Denslow v. Van Horn

16 Iowa 476
CourtSupreme Court of Iowa
DecidedJune 21, 1864
StatusPublished
Cited by16 cases

This text of 16 Iowa 476 (Denslow v. Van Horn) is published on Counsel Stack Legal Research, covering Supreme Court of Iowa primary law. Counsel Stack provides free access to over 12 million legal documents including statutes, case law, regulations, and constitutions.

Bluebook
Denslow v. Van Horn, 16 Iowa 476 (iowa 1864).

Opinion

DilloN, J. —

I. By the testimony, all of which is before us, it appeared that some eleven years before the trial the plaintiff had given birth to an illegitimate child. The plaintiff testified that the defendant knew this fact, and that she told him that its father’s name was Reed. Upon this point the defendant’s testimony is silent.

At' the plaintiff’s instance the Court, with reference to this subject, directed the jury as follows: “If the jury believe, from the evidence, when, he promised to marry' the plaintiff he knew that she was the mother of an illegitimate child, then the defendant cannot avail himself of the fact that the plaintiff had given birth to such child eleven years ago, in defense of this action.”

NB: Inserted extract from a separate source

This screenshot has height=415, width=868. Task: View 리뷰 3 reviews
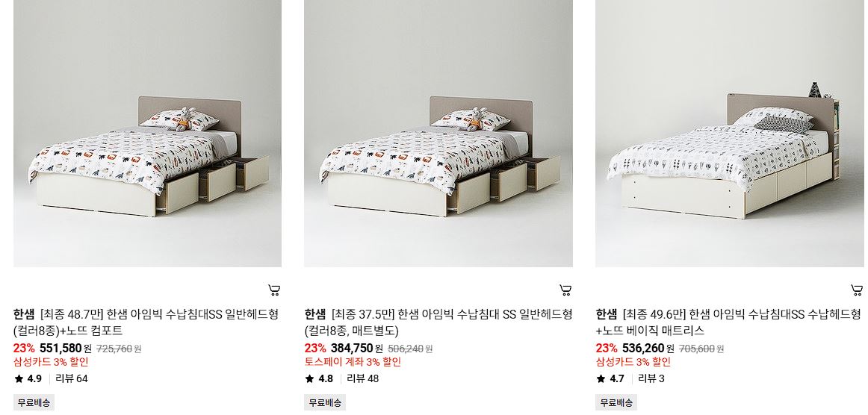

[478]*478The giving of this instruction is now assigned as error by the defendant. The view taken by the Court was clearly correct. The defendant admitted the promise to marry, in his testimony delivered on the trial. If he entered into this contract with knowledge that the plaintiff was the mother of an illegitimate child, he was not deceived; and the Court rightly charged the jury, that under these circumstances, this fact was no defense, that is, that it would not lar the plaintiff’s action. “If a man,” says Abbott, Ch. J., in Irving v. Greenwood, 1 C. & P., 350, “ knowingly promise to marry such a person (a loose and immodest woman), he is bound to do so, or respond to an action for damages.” S. P. Bench v. Merrick, 1 Car. & K., 463; and see, also, Woodard v. Bellamy, 2 Root Conn., 354; 2 Saund. P. & E., 347; Parsons on Cont., 550; Chitty on Cont., 538; Morgan v. Yarborough, 5 La. Ann., 316, 323 (a. d., 1850), which is the first action of the kind ever considered by the Supreme Court of that State. Burnett v. Simpkins, 24 Ill., 264.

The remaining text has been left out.